This is the fourth and final post of a series where I have been reflecting upon my grandmother’s words, “Keep your eyes open long enough to see the light in the darkness,” and how her council to me as child has come to shape my understanding of what it means to live as a faithful witness of the Christian gospel while also wading knee-deep into American culture. Find the rest of the series here: Part 1, Part 2, Part 3.


I, like most of you, have the privilege of worshipping with and serving alongside people who stand along the entire spectrum of political and social beliefs.  We are a group of people who on our best days love each other deeply even when we disagree, and on our worst days fail to exercise the humility and grace to which Jesus has called us.

I believe one reason we often fail to offer such generosity to each other is because we live in a polarized, not just politicized, society that leads us to picking sides, to over-simplifying arguments, and, quite often, to demonizing the detractors.  Perhaps because we sometimes tend to see others as opponents first, we fail to see them for who they really are: those created in the image of God, who like us, are in need of redemption and reconciliation in order that we might all live in reconciliation with God and each other.

The same God who places luminaries in the dark heavens above also lovingly creates human beings to be lanterns on the earth below who are capable of reflecting God’s image and light.  We are, all of us therefore, brimming with the potential to be an extension of God’s presence to the rest of creation.

So, just as we have to allow our eyes to adjust to the darkness in a room (or in this world) before we can then see the light, we must also look with eager expectation into the lives of those with whom we fundamentally disagree in order to see the light of God’s image shining through.
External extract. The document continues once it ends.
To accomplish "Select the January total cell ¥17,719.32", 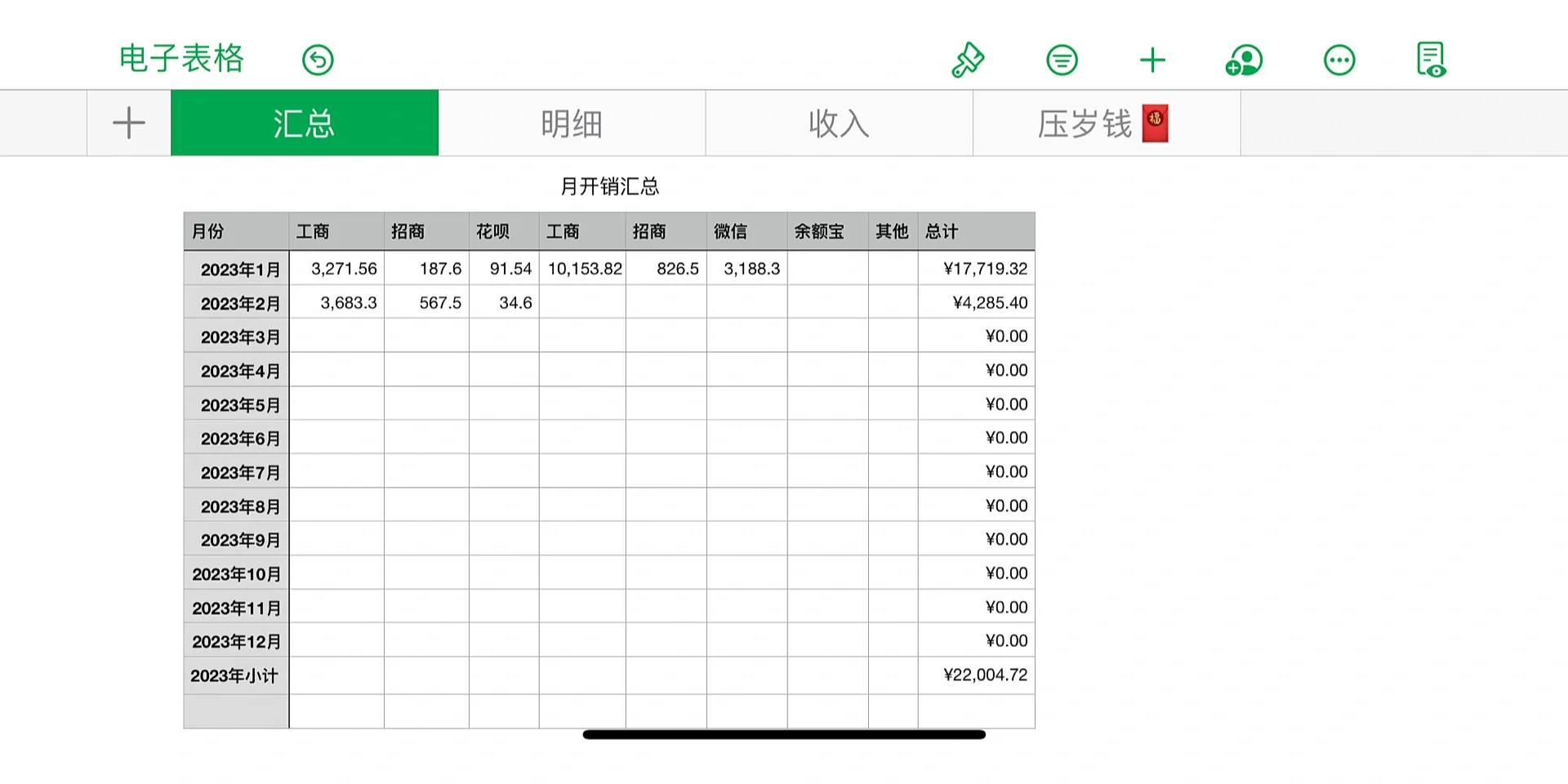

This is hard enough to practice among those with whom we worship and serve, but exponentially harder with those whom we do not know apart from that which separates us along the spectrum of social and political beliefs – issues associated with income, race, gender, and sexuality.
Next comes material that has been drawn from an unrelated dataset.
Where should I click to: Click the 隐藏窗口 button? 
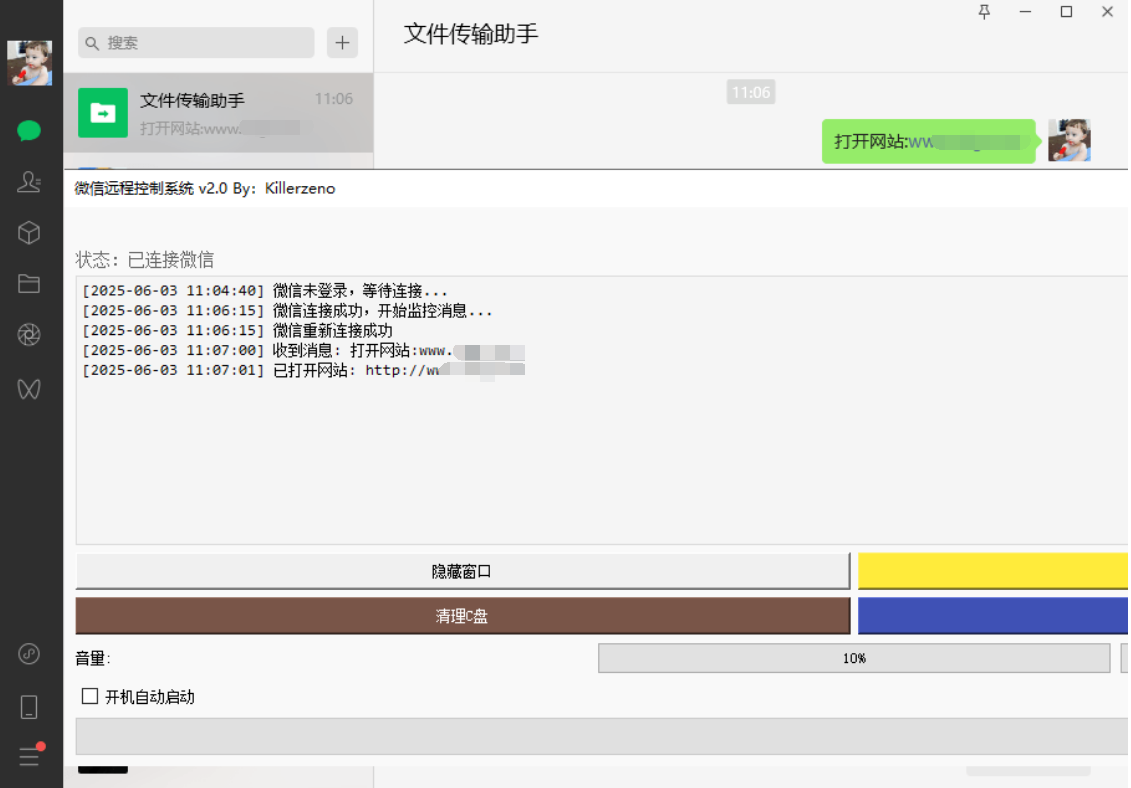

The way of Jesus, however, invites us to not only love in word, but to serve others in deed as well – even especially when we disagree with them.

During the night before his death, Jesus himself serves bread to a traitor and washes the feet of a room full of deserters – not because they fell in line with all of his beliefs and certainly not because their behavior deserved such intimate attention, but because Jesus demonstrates well this singular principle: to love people is to serve them.  Then Jesus goes on to say to them, “I have set you an example that you should do as I have done.”
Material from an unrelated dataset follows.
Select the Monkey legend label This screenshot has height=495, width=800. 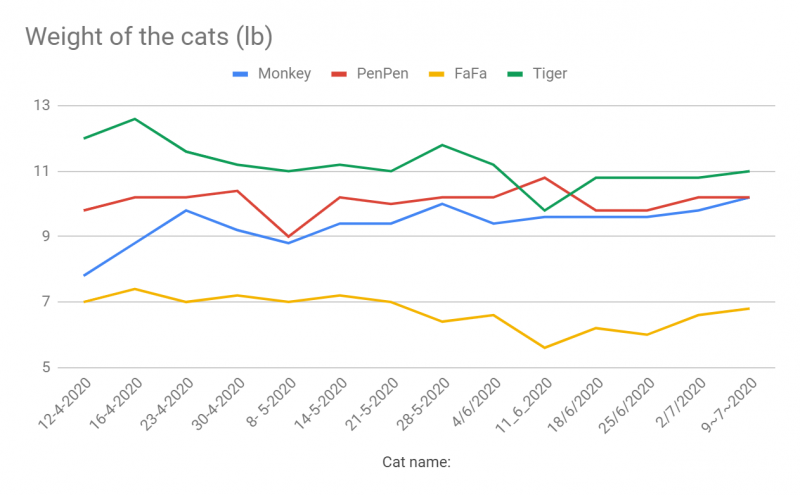click(285, 73)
While it may be entirely possible for us to serve people without loving them, we simply cannot love people without a willingness to serve them.  Refusing to serve the one we claim to love is to refuse the way of Jesus.

What if, instead of being interested in protecting a Christian’s right to refuse service to another with whom they disagree, Christians began to understand the Jesus-given opportunity we have to not worry about drawing circles, as so many others in the world do (on both sides of the political spectrum) in order to determine who we will or will not serve?

What if, instead of pushing back against the idea of the government telling us who we have to serve, Christians embraced the way of Jesus that does not just tell us, but demonstrates for us the way to love and serve…all?

So, may you come to love well in these difficult days, may you come to love in both word and deed the people whom you find especially difficult to serve because of a fundamental difference of belief, and may you wait with patience and generous hearts to see the image of God peeking through.